§ **Task objective**
Reproduce, character for character, the lines below from the first through the one with "You are a computer-use". Leave pictures out.

§ **Data records**
# # # # # # #

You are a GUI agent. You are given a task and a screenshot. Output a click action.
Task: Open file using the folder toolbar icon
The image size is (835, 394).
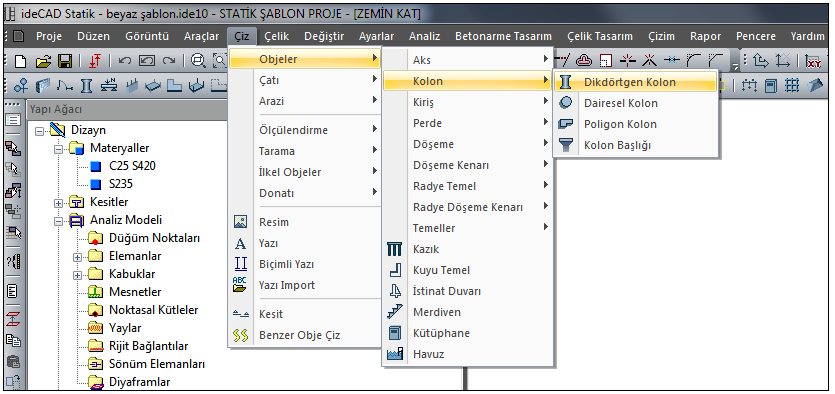pyautogui.click(x=44, y=61)
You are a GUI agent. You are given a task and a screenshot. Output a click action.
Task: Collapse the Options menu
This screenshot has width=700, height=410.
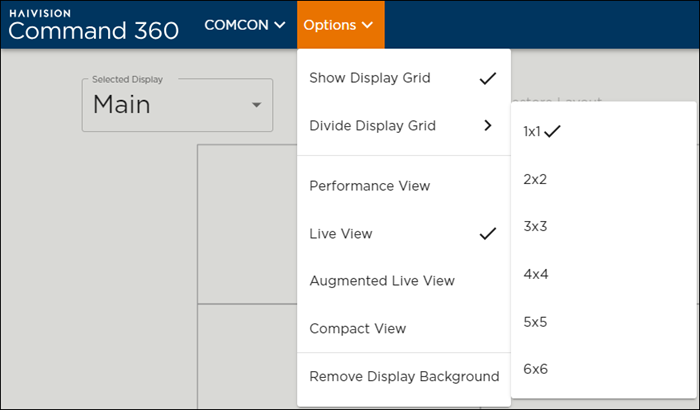click(340, 25)
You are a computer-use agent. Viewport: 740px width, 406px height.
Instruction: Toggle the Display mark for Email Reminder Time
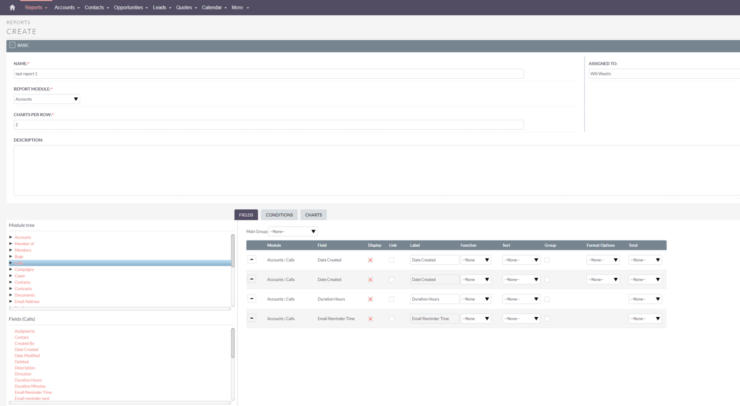tap(371, 318)
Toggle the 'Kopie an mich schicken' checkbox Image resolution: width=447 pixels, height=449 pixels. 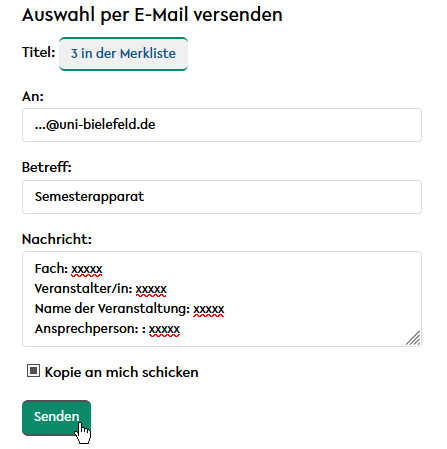tap(33, 371)
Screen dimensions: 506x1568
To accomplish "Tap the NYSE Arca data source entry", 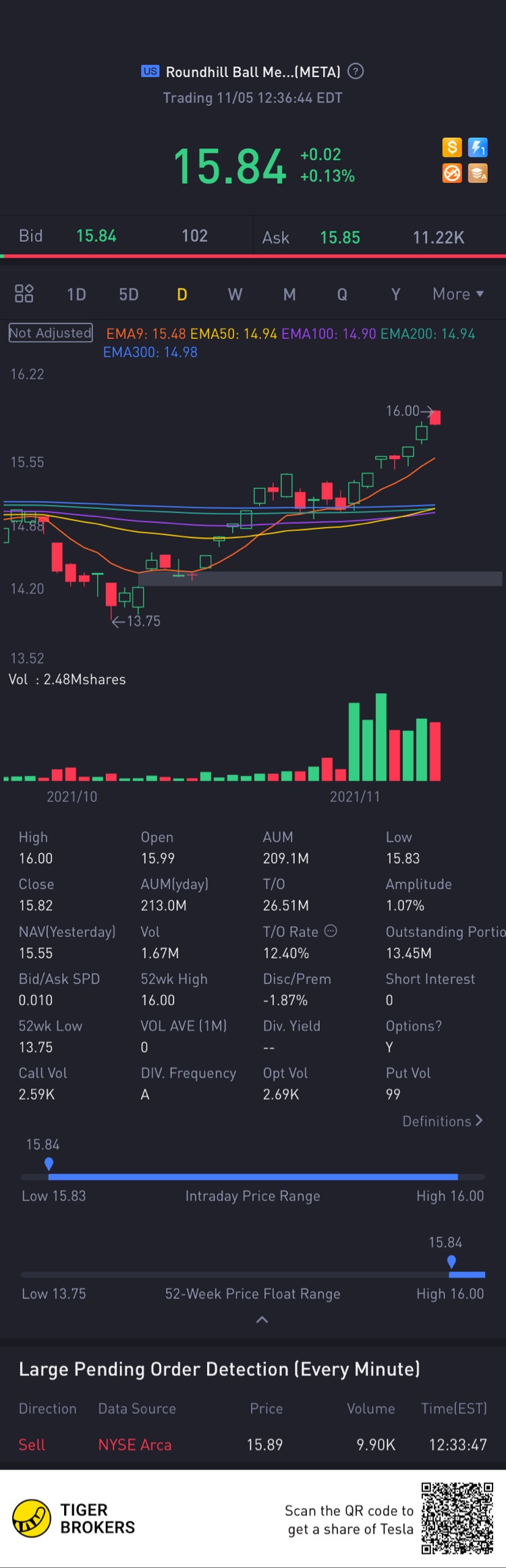I will [135, 1444].
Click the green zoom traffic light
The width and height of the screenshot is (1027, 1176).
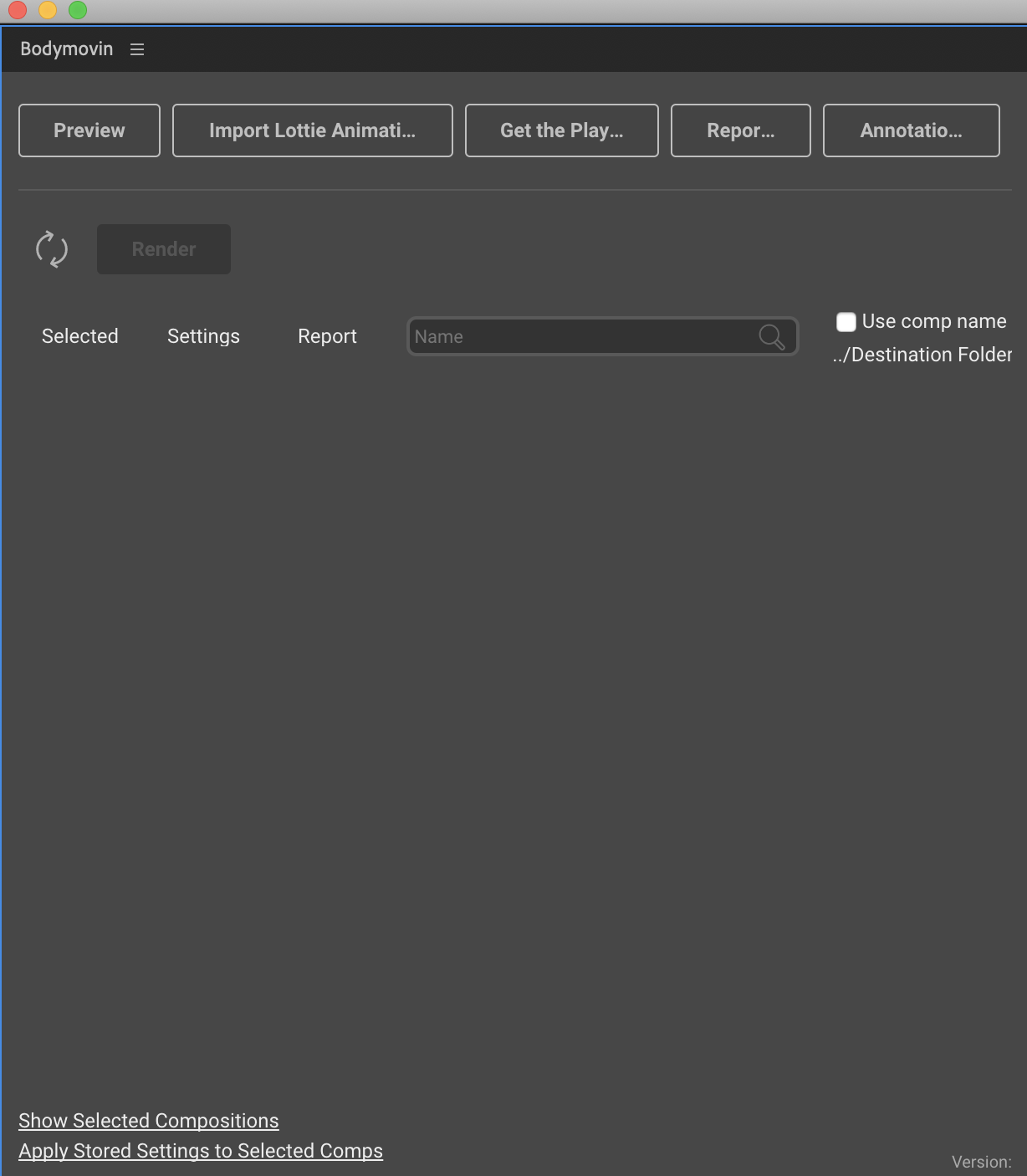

# # # # # # #

§ **Task solution**
You are a GUI agent. You are given a task and a screenshot. Output a click action.
Task: Open file using the folder toolbar icon
The image size is (835, 394).
pyautogui.click(x=44, y=61)
You are a GUI agent. You are given a task and a screenshot. Output a click action.
Task: Collapse the Options menu
This screenshot has width=700, height=410.
click(340, 25)
You are a computer-use agent. Viewport: 740px width, 406px height.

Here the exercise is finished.